Partition hash – int. TXT configuration:

10000=0
10010=1 
DEFAULT_NODE=1 
Copy the code

Configuration instructions

Columns indicate the columns to be sharded, and algorithm indicates the shard function. In the configuration of the shard function, mapFile indicates the name of the configuration file. The default value of type is 0, 0 indicates Integer, and non-zero indicates String. And 0 represent node 1.

  • DefaultNode defaultNode: if the value is less than 0, the defaultNode is not configured.
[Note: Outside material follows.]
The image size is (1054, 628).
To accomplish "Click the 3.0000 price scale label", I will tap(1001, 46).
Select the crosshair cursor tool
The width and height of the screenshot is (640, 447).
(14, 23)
If the value is greater than or equal to 0, the defaultNode is configured
  • What the default node does: When enumerating shards, if you don’t recognize another enumeration value, route it to the default node
  • If the defaultNode is not configured (a value of defaultNode less than 0 indicates that the defaultNode is not configured), an error is reported when an enumeration value is not recognized

2.4.2. Fixed Sharding Hash algorithm

This rule is similar to the modular operation of decimal, the difference is that the operation of binary is to take the lower 10 bits of id binary, that is, ID binary &1111111111. The advantage of this algorithm is that if the operation is carried out according to the base 10 module, 1-10 will be divided into 1-10 fragments when continuously inserted 1-10, increasing the difficulty of transaction control of insertion. However, this algorithm may be divided into continuous fragments according to binary, reducing the difficulty of transaction control of insertion.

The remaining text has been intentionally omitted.